Every once in awhile I like to get down in the weeds of library geekdom, this is one of those days. I recently was pondering how index-searching functionality in many commercial information databases is flawed, and how this impacts user experience. There are often broad disparities in how vendors implement Boolean logic in advanced searching, which can make it quite difficult for users to effectively use their products.    Wouldn’t it be great if all vendors used the same basic search construction functionality?

I’m going to use a recent example of strange search behavior in one of our commercial products a colleague reported to illustrate my point, as I agree with her that the way the system behaves isn’t helpful.

The search she was constructing was:

postshot1

Using the old-fashioned Boolean logic and syntax I learned years ago, the clear intent for the search is:

Subject = Reconstruction (U.S. history, 1865-1877) AND (subject=sources OR subject=diaries OR subject=personal narratives)

To spell it out, the system was expected to find all items that had any of the subject keywords sources, diaries or personal narratives, and then retrieve all items that were in that set and also had the subject phrase= Reconstruction (U.S. history, 1865-1877), resulting in a fairly specific an manageable results set.
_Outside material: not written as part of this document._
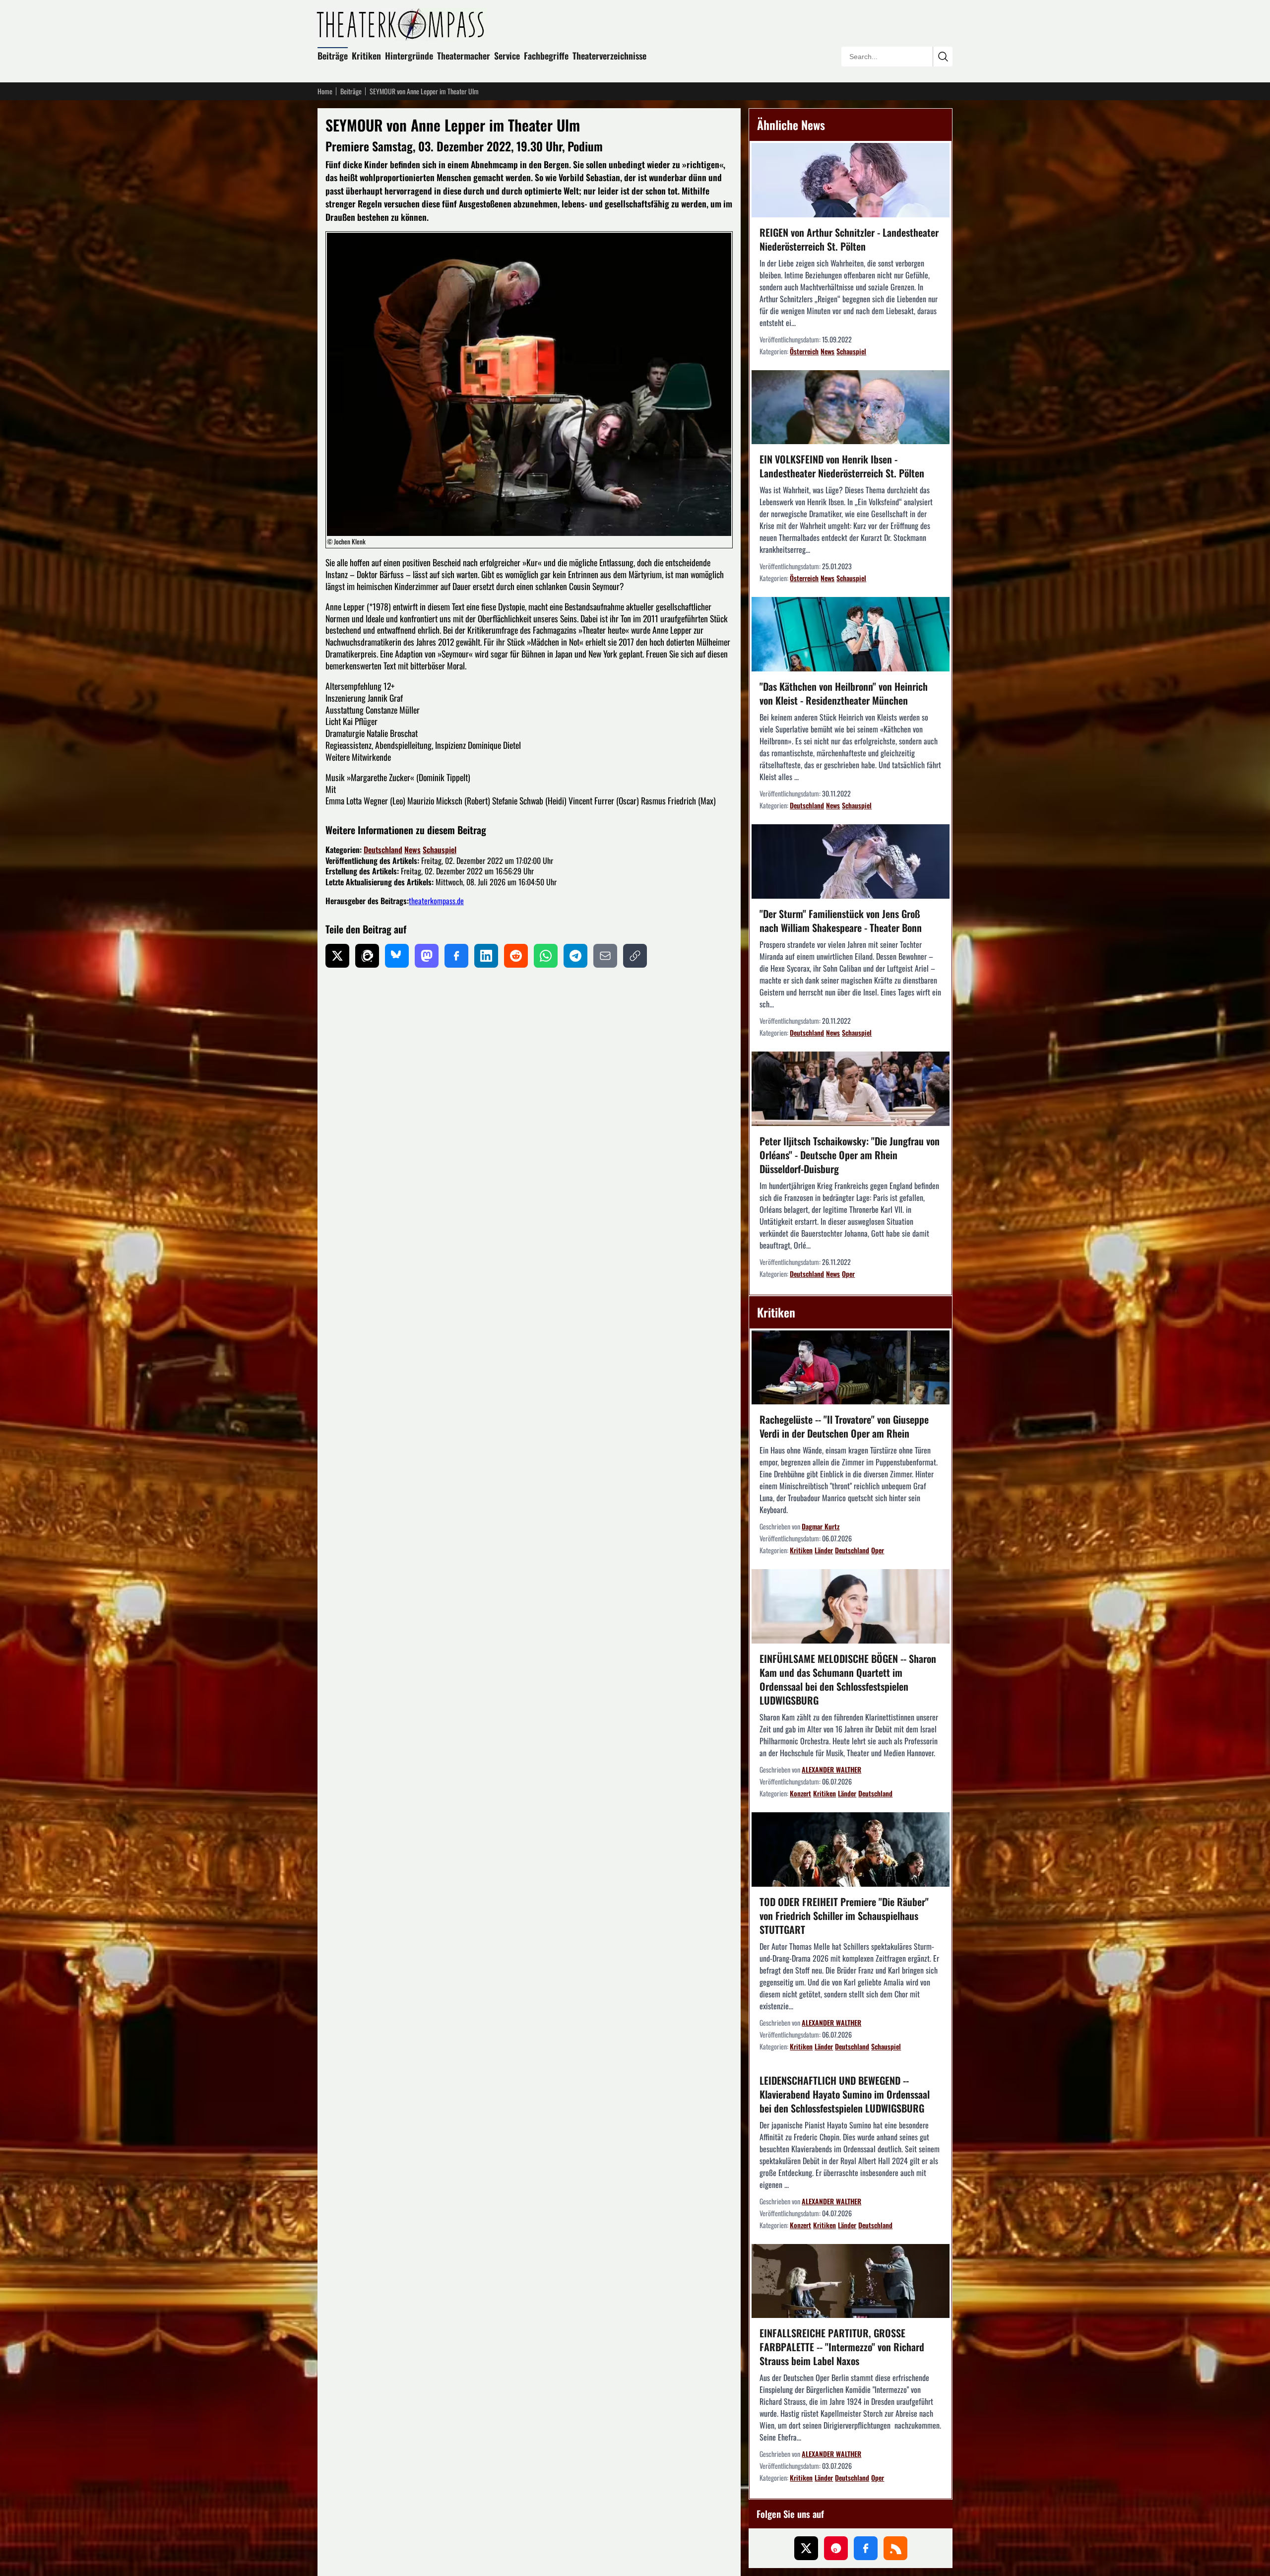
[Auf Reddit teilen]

Now I believe that my colleague’s search was intelligently and reasonably constructed, and in many databases it would retrieve the desired set, but in this case it doesn’t retrieve anything near like what she intended.   What appears to happen is that the search behaves like the following.

Subject =(Reconstruction (U.S. history, 1865-1877) AND subject=sources) OR subject=diaries OR subject=personal narratives

Spelling it out, the system retrieves all the items with that have subject =Reconstruction… AND subject =sources, a fairly small response set but then adds all items that have either subject= diaries OR subject = personal narratives, a very large result set, and clearly not the intent.

So what could my colleague and I have done differently?

In the advanced search I would most likely have done this:

post shot 2

First, capitalize the Boolean operator “OR” to be clear that is what it is, and not a search term. This still doesn’t work; as it doesn’t respect what I believe should be an implied parentheses on the second command line, but it does help.   If we do explicitly add the parenthesis on the second line it does work

post shot3

with the search syntax looking much like the below:

Subject = Reconstruction (U.S. history, 1865-1877) AND subject=(sources OR subject=diaries OR subject=personal narratives)

This construction also works in the “simple search” box with the appropriate index identifiers.

How do I think advance searches like the above should work across systems and thus could be efficiently and effectively taught?

  • Require that Boolean Operators be capitalized. This removes ambiguity
  • Terms with Boolean Operators between them on the same line should be treated as if they have parenthesis around them
  • If a searcher enters parenthesis next to a Boolean operator it should be respected.
  • Vendors should always make the correct index abbreviations for search fields easy to discover for searchers who want to construct explicit search strings on their own.

So, what do you think?? Would this kind of consistency across commercial product hinder or help the user experience?